Mirror descent updates using Bregman penalties on the Hamiltonian achieve O(1/n) convergence for deterministic optimal control under smoothness assumptions.

A machine-rendered reading of the paper's core claim, the machinery that carries it, and where it could break.

The paper introduces an explicit mirror-descent algorithm for finite-horizon deterministic optimal control problems. At each step the state and adjoint equations are solved forward and backward, after which the control is updated by maximizing a first-order approximation to the regularized Hamiltonian penalized by a Bregman divergence. Under global smoothness of the cost and uniform convexity of the mirror map, the authors derive a relative smoothness property for the objective together with an energy-dissipation inequality that holds for small enough steps. Adding concavity of the unregularized Hamiltonian and convexity of the terminal cost yields relative convexity of the regularized problem, which in turn produces the stated convergence rates.

Core claim

Under global smoothness assumptions and uniform convexity of the mirror map, the cost functional satisfies a relative smoothness estimate and the iteration obeys an energy dissipation inequality for sufficiently small step sizes. With the further assumptions that the unregularized Hamiltonian is concave and the terminal cost is convex, the regularized objective is relatively convex. These two properties together deliver an O(1/n) convergence rate in the unregularized convex case and a geometric rate whenever the control regularization parameter is positive.

What carries the argument

The explicit mirror-descent update obtained by maximizing a linearized regularized Hamiltonian penalized by a Bregman divergence after solving the state and adjoint equations.

If this is right

In the unregularized convex case the method converges at rate O(1/n).
When the control regularization parameter is positive the iterates converge geometrically.
The same estimates apply directly to linear-quadratic problems and extend to degenerate-convex and nonlinear high-dimensional examples.
In the Euclidean case the update reduces to a projected gradient step on the control variable.
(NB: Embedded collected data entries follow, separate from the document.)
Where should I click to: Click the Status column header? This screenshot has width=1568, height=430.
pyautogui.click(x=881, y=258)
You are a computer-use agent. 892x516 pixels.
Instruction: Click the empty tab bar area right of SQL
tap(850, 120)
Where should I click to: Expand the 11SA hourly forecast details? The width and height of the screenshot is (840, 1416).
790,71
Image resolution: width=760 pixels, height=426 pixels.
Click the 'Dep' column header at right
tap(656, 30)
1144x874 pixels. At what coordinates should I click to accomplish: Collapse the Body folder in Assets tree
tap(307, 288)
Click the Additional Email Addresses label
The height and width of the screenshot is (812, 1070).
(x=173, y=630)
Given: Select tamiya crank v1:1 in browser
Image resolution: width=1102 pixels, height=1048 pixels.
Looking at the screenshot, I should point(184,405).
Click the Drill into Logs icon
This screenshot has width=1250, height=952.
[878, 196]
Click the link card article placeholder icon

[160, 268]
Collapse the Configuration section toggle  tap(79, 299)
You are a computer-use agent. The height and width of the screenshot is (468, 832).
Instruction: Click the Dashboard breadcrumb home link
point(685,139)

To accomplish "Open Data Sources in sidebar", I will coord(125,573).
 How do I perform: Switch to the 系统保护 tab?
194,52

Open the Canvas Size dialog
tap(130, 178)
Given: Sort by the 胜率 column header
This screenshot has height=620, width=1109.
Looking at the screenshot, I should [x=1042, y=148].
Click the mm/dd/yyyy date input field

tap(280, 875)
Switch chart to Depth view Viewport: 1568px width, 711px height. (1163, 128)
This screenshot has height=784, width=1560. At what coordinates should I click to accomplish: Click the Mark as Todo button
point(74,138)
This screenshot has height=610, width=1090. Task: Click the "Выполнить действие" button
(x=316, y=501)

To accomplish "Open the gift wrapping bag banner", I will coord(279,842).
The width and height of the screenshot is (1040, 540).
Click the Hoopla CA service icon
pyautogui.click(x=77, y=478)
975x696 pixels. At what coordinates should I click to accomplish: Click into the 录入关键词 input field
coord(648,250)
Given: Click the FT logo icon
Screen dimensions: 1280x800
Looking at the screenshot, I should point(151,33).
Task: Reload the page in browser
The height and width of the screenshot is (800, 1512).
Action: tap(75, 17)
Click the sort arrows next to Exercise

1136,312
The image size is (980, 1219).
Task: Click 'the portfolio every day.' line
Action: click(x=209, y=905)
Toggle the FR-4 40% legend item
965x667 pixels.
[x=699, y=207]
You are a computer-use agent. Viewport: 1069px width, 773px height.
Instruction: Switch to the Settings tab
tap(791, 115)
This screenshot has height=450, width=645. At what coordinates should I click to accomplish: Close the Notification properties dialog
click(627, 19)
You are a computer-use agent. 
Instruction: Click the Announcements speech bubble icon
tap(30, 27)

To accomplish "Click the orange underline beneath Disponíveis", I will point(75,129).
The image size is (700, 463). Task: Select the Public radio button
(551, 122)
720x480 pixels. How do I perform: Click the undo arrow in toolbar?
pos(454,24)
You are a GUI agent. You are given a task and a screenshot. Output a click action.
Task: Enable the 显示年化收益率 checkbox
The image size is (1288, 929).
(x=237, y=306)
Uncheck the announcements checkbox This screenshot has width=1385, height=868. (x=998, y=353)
Where Pith is reading between the lines

These are editorial extensions of the paper, not claims the author makes directly.

The same relative-convexity framework could be used to incorporate acceleration techniques such as momentum once the basic descent property is established.
Different choices of mirror map could adapt the method to control sets with non-Euclidean geometry without changing the underlying Pontryagin update.
If analogous smoothness and concavity conditions can be verified, the approach may extend to stochastic or infinite-horizon problems.

Load-bearing premise

Global smoothness of the cost functional and uniform convexity of the mirror map are needed to obtain the relative smoothness and energy dissipation inequality that deliver the convergence rates.

What would settle it

A concrete optimal-control instance satisfying all other assumptions but violating global smoothness, for which the energy-dissipation inequality fails even at arbitrarily small step sizes.

Figures

Figures reproduced from arXiv: 2605.02653 by Jianfeng Lu, Ye Feng.

**Figure 1.** Figure 1: Objective convergence of Algorithm 1 for the one-dimensional linearquadratic example with different values of the regularization parameter τ . The vertical axis shows the cost error |J τ (u n ) − J τ (u ∗ )| on a logarithmic scale. For τ > 0, the unique optimal control is u ∗ t ≡ 0, x∗ t ≡ 0. For τ = 0, every control with zero terminal state is optimal, including u ∗ t ≡ 0. The regularized Hamiltonian is … view at source ↗

**Figure 2.** Figure 2: Objective convergence of Algorithm 1 for the one-dimensional quartic terminal example with different values of the regularization parameter τ . The cost error |J τ (u n ) − J τ (u ∗ )| is shown on semilog (left) and log-log (right) scales, highlighting the difference between exponential convergence for τ > 0 and sublinear behavior when τ = 0. Therefore, this example provides a simple control problem in wh… view at source ↗

**Figure 3.** Figure 3: Objective convergence of Algorithm 1 for the high-dimensional nonlinear example with coupled dynamics, comparing different state dimensions d. The cost error |J τ (u n ) − J τ (u N )|, a surrogate gap relative to the final iterate, is plotted on a semilog scale. All curves exhibit exponential decay, while higher-dimensional problems require more iterations to achieve the same level of accuracy. Appendix A.… view at source ↗

read the original abstract

We study an explicit mirror-descent method for finite-horizon deterministic optimal control problems. The method is motivated by Pontryagin's maximum principle: at each iteration, one solves the state and adjoint equations and updates the control by maximizing a first-order approximation of the regularized Hamiltonian penalized by a Bregman divergence. In the Euclidean case, the update reduces to a projected gradient step in the control variable. Under global smoothness assumptions and uniform convexity of the mirror map, we prove a relative smoothness estimate for the cost functional and derive an energy dissipation inequality for sufficiently small step sizes. Under an additional concavity assumption on the unregularized Hamiltonian and convexity of the terminal cost, we establish relative convexity of the regularized objective. These estimates yield an $O(1/n)$ convergence rate in the unregularized convex case and a geometric rate when the control regularization parameter is positive. Numerical examples illustrate the behavior of the method in linear-quadratic, degenerate convex, and nonlinear high-dimensional settings.

Editorial analysis

A structured set of objections, weighed in public.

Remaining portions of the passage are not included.